The commission imposed a suspension on all 30 registries in Europe on Jan. 19 after reports from companies and national authorities that hackers had illegally transferred about 32 million euros of permits from Austria, the Czech Republic and Greece. It has allowed 10 of the carbon centers to reopen; the remaining 20 yet have to present independent reports showing they meet the minimum security requirements.

Suspended registries can’t record transactions, except for the surrender and allocation of permits. That prevents account holders from selling or buying permits for spot delivery and drove spot carbon markets to a halt for 15 days before the BlueNext SA exchange resumed earlier this month.

Energy Exchange

Spot trading on the ICE Futures Europe, the biggest energy exchange in Europe, is still frozen, even as registries in France, Germany, the Netherlands, Portugal, Slovakia, Spain and the U.K. have reopened in the past weeks. Those in Belgium, Estonia and Luxembourg are to resume full operations tomorrow.

European spot trading accounts for 10 percent to 15 percent of the region’s carbon market, according to the EU estimates. Trading in futures wasn’t halted by the crisis, and allowances for December lost 0.4 percent to 15.29 euros in London on ICE.

Hedegaard said earlier this month that the commission was mulling a “delay mechanism” to protect it from speculation and crime. The commission and member states will discuss introducing a 48-hour delay on delivery of spot carbon allowances, a person with knowledge of the matter said today.

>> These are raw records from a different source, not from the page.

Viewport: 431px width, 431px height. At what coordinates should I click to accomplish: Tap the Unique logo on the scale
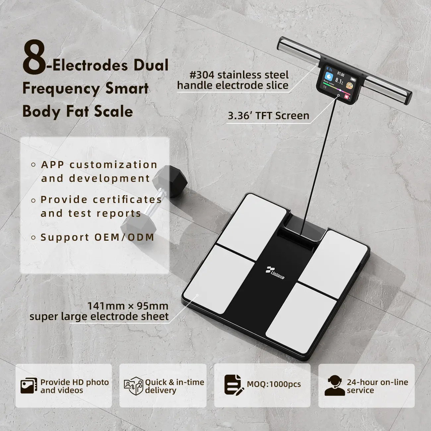click(x=275, y=273)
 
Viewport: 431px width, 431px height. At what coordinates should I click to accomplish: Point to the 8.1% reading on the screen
click(x=339, y=81)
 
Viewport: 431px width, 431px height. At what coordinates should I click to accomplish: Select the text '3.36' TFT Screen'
click(x=269, y=116)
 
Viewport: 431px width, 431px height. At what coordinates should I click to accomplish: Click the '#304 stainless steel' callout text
click(x=239, y=75)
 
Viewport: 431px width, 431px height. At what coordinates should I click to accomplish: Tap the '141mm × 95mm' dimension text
click(x=128, y=306)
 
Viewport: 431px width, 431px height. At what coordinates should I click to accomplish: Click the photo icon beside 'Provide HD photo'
click(x=29, y=386)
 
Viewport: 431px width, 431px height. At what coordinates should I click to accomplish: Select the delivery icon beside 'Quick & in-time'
click(x=134, y=386)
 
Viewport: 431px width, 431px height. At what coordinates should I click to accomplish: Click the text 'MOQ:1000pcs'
click(x=274, y=384)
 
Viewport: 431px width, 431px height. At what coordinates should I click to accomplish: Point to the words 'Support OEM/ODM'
click(x=97, y=237)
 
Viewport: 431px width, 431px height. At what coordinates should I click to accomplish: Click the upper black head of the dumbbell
click(x=170, y=181)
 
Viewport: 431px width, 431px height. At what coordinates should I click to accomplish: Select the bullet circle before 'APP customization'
click(x=33, y=165)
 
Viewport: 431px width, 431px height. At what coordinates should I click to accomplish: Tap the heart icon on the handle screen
click(x=347, y=97)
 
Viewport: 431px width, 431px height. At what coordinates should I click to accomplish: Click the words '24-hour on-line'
click(x=378, y=382)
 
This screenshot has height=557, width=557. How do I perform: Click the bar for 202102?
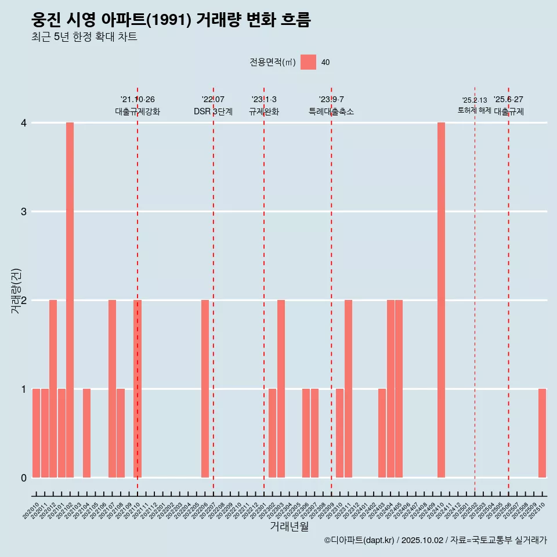pyautogui.click(x=70, y=300)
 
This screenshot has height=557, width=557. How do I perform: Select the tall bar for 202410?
pyautogui.click(x=441, y=300)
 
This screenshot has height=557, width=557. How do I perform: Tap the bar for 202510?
pyautogui.click(x=542, y=433)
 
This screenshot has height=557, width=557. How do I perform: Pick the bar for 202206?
pyautogui.click(x=205, y=389)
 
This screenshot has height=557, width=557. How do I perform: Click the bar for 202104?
pyautogui.click(x=86, y=433)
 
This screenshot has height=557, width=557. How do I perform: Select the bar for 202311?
pyautogui.click(x=348, y=389)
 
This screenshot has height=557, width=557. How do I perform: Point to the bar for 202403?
pyautogui.click(x=382, y=433)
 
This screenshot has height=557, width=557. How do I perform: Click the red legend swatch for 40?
pyautogui.click(x=308, y=62)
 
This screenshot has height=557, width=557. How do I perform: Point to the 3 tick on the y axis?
pyautogui.click(x=23, y=211)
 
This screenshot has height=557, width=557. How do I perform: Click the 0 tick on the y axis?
pyautogui.click(x=23, y=478)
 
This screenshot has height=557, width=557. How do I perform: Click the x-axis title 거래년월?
pyautogui.click(x=289, y=526)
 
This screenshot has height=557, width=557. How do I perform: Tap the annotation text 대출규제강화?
pyautogui.click(x=138, y=111)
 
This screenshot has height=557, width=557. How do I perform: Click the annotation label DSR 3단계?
pyautogui.click(x=213, y=111)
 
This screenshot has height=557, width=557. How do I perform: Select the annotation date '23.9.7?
pyautogui.click(x=331, y=100)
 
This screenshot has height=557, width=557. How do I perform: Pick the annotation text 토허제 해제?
pyautogui.click(x=474, y=110)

The mechanism will provide extra time for the transfer of permits between user accounts in the registries that track ownership of the allowances, said the person, who asked not to be identified because the consultations are private.

Carbon Derivatives

An analysis by the EU regulator in December showed that while trading in carbon derivatives already falls under financial-markets regulation and is subject to appropriate oversight, the regime for spot trading requires further examination. One available option was the classification of carbon allowances as a financial instrument, it said.

The commission “will intensify work to make the European carbon market subject to appropriate financial-markets legislation,” it said today. “The commission will bring forward and shortly initiate a public consultation on enhanced carbon-market oversight.”

Last month’s attacks on the EU carbon market followed “carousel fraud” involving value-added tax collection and password “phishing” last year. Holcim Ltd., a Swiss cement maker, reported 1.6 million permits missing from its account in November and managed to track 600,000 of them. Italian energy trader TCIE Srl, operating under the name The Cube Energy, still hasn’t found around 268,000 allowances that disappeared from the registry last month.

Missing Allowances

Both TCIE and Holcim are suing the commission, demanding help in locating the missing allowances and seeking as much as 100,000 euros a day in penalty payments.

Some member states and firms neglected security rules, Jos Delbeke, director general for climate at the commission, said on Jan. 28. Organized crime may be responsible for the theft, and national authorities are working with Europol to catch the criminals, he said.

Still, even as the three countries attacked by hackers in January managed to locate some of the missing permits, legal questions about how to prevent recirculation of the stolen allowances and how to recover them are keeping investors away from spot trading. The EU has said the recovery of any allowances transferred illegally has not been harmonized in the 27-nation bloc and is a matter for national law and local enforcement authorities.

“The topics to be discussed at a meeting next month will include how to deal with stolen allowances and how to prevent thefts in the future,” said Isaac Valero-Ladron, EU climate spokesman.